Scan the entries for the word "khoa". Every line that has it should be copied.

——————————

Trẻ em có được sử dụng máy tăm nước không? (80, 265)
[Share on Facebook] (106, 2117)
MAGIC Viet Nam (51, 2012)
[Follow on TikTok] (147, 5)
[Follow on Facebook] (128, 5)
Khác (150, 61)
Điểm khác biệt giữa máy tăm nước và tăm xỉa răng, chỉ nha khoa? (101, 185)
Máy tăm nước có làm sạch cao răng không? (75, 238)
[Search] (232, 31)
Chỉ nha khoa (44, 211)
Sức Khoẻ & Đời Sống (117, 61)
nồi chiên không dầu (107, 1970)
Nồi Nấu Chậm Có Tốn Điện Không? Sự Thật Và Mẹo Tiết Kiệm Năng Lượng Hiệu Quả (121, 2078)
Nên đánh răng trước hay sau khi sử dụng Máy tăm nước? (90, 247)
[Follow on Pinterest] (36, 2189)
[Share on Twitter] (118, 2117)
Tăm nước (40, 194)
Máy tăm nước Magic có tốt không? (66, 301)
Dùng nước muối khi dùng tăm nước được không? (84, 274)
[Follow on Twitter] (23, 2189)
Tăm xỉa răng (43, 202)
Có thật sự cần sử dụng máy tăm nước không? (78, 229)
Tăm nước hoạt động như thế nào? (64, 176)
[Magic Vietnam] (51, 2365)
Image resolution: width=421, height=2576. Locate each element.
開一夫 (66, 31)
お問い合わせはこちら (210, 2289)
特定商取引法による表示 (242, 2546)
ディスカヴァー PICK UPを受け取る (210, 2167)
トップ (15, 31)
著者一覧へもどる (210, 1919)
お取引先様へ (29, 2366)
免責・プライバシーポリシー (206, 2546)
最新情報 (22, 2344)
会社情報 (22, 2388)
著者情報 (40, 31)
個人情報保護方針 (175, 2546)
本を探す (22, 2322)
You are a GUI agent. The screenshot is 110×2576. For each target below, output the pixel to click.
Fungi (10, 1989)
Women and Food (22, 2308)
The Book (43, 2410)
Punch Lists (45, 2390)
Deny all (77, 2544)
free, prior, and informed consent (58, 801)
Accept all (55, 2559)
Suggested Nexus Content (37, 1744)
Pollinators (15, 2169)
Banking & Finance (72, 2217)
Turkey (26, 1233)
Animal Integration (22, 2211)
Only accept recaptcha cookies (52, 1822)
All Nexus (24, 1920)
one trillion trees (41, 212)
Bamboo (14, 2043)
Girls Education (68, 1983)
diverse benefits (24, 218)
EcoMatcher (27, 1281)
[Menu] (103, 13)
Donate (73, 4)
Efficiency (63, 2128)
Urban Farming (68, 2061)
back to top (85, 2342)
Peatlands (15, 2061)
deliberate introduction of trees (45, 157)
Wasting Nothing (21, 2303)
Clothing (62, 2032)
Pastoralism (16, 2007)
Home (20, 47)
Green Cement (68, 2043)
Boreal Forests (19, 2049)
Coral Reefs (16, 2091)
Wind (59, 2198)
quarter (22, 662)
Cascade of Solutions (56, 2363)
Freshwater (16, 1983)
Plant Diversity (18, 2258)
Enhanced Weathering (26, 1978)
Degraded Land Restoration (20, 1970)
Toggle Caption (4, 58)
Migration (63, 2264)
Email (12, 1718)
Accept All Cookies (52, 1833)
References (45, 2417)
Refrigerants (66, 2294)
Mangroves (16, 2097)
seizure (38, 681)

——————————

→ Response area:
Điểm khác biệt giữa máy tăm nước và tăm xỉa răng, chỉ nha khoa? (101, 185)
Chỉ nha khoa (44, 211)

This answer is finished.